Bael sighed. “This is just a memory, your memory. Unfortunately you can’t remember their voices so I can’t make them speak. You were so young when they passed away that I’m afraid you’ve forgotten what they sounded like. That’s one of the first things that you forget, the sound of someone’s voice. But there’s something there… if I can just find it.”

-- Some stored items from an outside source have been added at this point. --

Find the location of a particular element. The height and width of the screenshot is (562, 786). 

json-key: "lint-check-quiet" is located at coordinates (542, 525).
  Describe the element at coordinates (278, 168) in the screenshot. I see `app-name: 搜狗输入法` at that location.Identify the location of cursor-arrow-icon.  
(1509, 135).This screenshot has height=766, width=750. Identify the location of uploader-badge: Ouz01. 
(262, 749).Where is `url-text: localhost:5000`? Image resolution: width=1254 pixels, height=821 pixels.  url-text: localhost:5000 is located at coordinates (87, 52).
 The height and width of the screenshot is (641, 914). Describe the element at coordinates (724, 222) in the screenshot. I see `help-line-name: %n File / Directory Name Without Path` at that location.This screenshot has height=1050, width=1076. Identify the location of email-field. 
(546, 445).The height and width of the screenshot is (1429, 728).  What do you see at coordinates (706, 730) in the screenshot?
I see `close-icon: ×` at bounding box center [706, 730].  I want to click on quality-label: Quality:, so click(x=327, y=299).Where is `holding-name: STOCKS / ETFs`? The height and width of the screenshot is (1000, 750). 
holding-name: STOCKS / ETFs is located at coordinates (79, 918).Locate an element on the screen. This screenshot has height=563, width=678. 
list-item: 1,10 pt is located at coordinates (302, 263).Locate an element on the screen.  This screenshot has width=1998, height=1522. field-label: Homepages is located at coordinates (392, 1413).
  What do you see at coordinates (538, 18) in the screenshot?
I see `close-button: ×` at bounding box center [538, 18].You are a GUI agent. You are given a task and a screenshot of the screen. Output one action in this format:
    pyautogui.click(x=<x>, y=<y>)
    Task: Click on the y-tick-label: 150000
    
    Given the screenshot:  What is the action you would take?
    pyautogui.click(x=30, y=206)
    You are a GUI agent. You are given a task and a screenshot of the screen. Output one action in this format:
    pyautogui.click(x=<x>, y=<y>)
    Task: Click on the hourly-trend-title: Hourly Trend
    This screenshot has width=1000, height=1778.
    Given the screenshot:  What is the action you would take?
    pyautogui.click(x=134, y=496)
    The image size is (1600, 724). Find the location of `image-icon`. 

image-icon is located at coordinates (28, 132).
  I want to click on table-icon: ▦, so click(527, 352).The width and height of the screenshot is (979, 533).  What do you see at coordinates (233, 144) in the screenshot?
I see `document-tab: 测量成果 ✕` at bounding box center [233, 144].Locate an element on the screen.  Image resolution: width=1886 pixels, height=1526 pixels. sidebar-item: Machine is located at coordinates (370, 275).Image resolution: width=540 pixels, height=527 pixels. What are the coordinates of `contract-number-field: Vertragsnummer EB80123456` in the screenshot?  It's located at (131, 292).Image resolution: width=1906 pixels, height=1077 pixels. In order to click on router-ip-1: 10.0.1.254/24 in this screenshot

He closed his eyes and concentrated, trying to find a distant memory so long forgotten and buried that Six had no idea she still carried it. In the front seat of the station wagon Six’s mother started to hum. It was so familiar but no matter how hard Six tried she couldn’t remember the words. There was only that meandering melody, the same melody her mother used to sing to her when she couldn’t sleep. She must have heard it a hundred times but it had been so long that it had faded away to almost nothing.
“I’m ready to go home, Bael.” Six said with one last glance towards her family. “They wouldn’t want me to bring them back if it meant someone else got hurt, or at least I’d like to think that they wouldn’t. But I think you already knew that.”
“You always were a smart one.” Bael tousled his daughter’s hair and in the blink of an eye they were back in the parking lot standing next to Murphy. “I needed to be sure you were mature enough to understand the consequences of your actions before I started teaching you, that you wouldn’t be tempted by a power that would ultimately consume you.”
“Could you really teach me to move mountains?” Six asked incredulously. “It doesn’t seem possible.”
“Oh that one’s easy, just convince someone there’s coal underneath it or that it’s a really great place to put in a freeway, you don’t even need magic for that. Well, you need people skills, which are a kind of magic, but you get my point.”
Six gave a sage nod. “I was thinking… we should get some ice cream before we head back. With sprinkles.”
“Only if we can add in brownie bites.” Bael countered.
“You drive a hard bargain, but I think it’s a deal.” Six said.